Head-to-head comparison between contrast-enhanced magnetic resonance imaging and dobutamine magnetic resonance imaging in men with ischemic cardiomyopathy.

作者信息

Kaandorp Theodorus A M, Bax Jeroen J, Schuijf Joanne D, Viergever Eric P, van Der Wall Ernst E, de Roos Albert, Lamb Hildo J

机构信息

Department of Radiology, Leiden University Medical Center, Leiden, The Netherlands.

出版信息

Am J Cardiol. 2004 Jun 15;93(12):1461-4. doi: 10.1016/j.amjcard.2004.03.003.

Abstract

Contrast-enhanced magnetic resonance imaging (MRI) can predict functional recovery after revascularization. Segments with small, subendocardial scars have a large likelihood of recovery, and segments with transmural infarction have a small likelihood of recovery. Segments with an intermediate extent of infarction have an intermediate likelihood of recovery, and therefore, additional information is needed. Accordingly, the transmurality of infarction on contrast-enhanced MRI was compared with low-dose dobutamine MRI to further define viability in 48 patients. Regional contractile dysfunction was determined by cine MRI at rest (17-segment model), and contractile reserve was determined using low-dose dobutamine infusion. Contrast-enhanced MRI was performed to assess the extent of scar tissue. A total of 338 segments (41%) were dysfunctional, with 61% having contractile reserve. Most segments (approximately 75%) with small, subendocardial scars (hyperenhancement scores 1 or 2) had contractile reserve, whereas contractile reserve was not frequently (17%) observed in segments with transmural infarction (hyperenhancement score 4) (p <0.05).

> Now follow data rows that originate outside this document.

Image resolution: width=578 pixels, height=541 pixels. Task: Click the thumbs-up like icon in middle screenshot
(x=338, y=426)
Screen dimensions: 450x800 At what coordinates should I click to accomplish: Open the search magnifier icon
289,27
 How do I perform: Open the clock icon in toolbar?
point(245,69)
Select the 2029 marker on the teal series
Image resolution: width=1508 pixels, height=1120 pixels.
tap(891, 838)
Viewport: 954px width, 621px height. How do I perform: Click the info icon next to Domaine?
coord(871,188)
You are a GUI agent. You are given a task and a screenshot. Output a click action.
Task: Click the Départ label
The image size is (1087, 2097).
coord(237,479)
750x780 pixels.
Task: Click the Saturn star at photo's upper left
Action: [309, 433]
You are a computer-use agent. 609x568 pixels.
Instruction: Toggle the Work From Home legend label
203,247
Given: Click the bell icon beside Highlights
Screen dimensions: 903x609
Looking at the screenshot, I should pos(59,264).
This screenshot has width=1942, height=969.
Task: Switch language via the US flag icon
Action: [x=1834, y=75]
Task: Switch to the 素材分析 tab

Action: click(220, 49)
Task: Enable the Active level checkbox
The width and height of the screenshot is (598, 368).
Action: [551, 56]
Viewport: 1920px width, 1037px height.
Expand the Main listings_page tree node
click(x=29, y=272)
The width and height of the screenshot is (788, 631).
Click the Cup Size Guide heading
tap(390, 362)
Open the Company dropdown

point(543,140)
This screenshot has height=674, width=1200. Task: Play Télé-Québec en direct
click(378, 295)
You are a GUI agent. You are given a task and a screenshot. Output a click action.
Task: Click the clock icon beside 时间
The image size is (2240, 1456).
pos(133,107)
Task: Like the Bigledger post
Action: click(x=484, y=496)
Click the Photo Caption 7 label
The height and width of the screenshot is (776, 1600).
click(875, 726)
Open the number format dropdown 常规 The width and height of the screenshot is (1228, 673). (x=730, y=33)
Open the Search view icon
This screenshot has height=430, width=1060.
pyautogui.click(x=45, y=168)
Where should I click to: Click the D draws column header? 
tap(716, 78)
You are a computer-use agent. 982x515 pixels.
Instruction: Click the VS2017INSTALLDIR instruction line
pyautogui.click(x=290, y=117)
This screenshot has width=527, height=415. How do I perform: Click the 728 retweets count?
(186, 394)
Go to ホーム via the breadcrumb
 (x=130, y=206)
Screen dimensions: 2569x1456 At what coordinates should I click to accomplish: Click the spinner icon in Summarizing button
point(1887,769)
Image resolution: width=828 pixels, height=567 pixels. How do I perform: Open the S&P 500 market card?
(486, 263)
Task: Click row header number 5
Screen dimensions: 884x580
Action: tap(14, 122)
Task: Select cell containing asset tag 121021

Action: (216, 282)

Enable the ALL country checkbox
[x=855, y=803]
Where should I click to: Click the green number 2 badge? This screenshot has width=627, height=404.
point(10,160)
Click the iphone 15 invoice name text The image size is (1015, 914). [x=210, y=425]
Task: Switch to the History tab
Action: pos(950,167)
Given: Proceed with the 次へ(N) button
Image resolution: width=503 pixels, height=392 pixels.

Of segments with an intermediate infarct transmurality (hyperenhancement score 3), contractile reserve was observed in 42%, whereas 58% did not have contractile reserve. In conclusion, the agreement between contrast-enhanced MRI and low-dose dobutamine MRI is large in the extremes (subendocardial scars and transmural scars), and contrast-enhanced MRI may be sufficient to assess the likelihood of the recovery of function after revascularization. However, 61% of segments with an intermediate extent of scar tissue on MRI have contractile reserve and 39% lack contractile reserve. In these segments, low-dose dobutamine MRI may be needed to optimally differentiate myocardium with large and small likelihoods of functional recovery after revascularization.

摘要

对比增强磁共振成像(MRI)能够预测血运重建后的功能恢复情况。心内膜下小面积瘢痕的节段恢复可能性大,而透壁性梗死的节段恢复可能性小。梗死范围中等的节段恢复可能性中等,因此需要更多信息。据此,对48例患者进行对比增强MRI上梗死透壁程度与小剂量多巴酚丁胺MRI的比较,以进一步明确心肌存活性。通过静息状态下的电影MRI(17节段模型)确定局部收缩功能障碍,并使用小剂量多巴酚丁胺输注来确定收缩储备。进行对比增强MRI以评估瘢痕组织的范围。共有338个节段(41%)存在功能障碍,其中61%具有收缩储备。大多数心内膜下小面积瘢痕(强化评分1或2)的节段(约75%)具有收缩储备,而在透壁性梗死(强化评分4)的节段中收缩储备并不常见(17%)(p<0.05)。梗死透壁程度中等(强化评分3)的节段中,42%观察到有收缩储备,而58%没有收缩储备。总之,对比增强MRI与小剂量多巴酚丁胺MRI在极端情况(心内膜下瘢痕和透壁瘢痕)下的一致性较高,对比增强MRI可能足以评估血运重建后功能恢复的可能性。然而,MRI显示瘢痕组织范围中等的节段中,61%具有收缩储备,39%缺乏收缩储备。在这些节段中,可能需要小剂量多巴酚丁胺MRI来最佳地区分血运重建后功能恢复可能性大与小的心肌。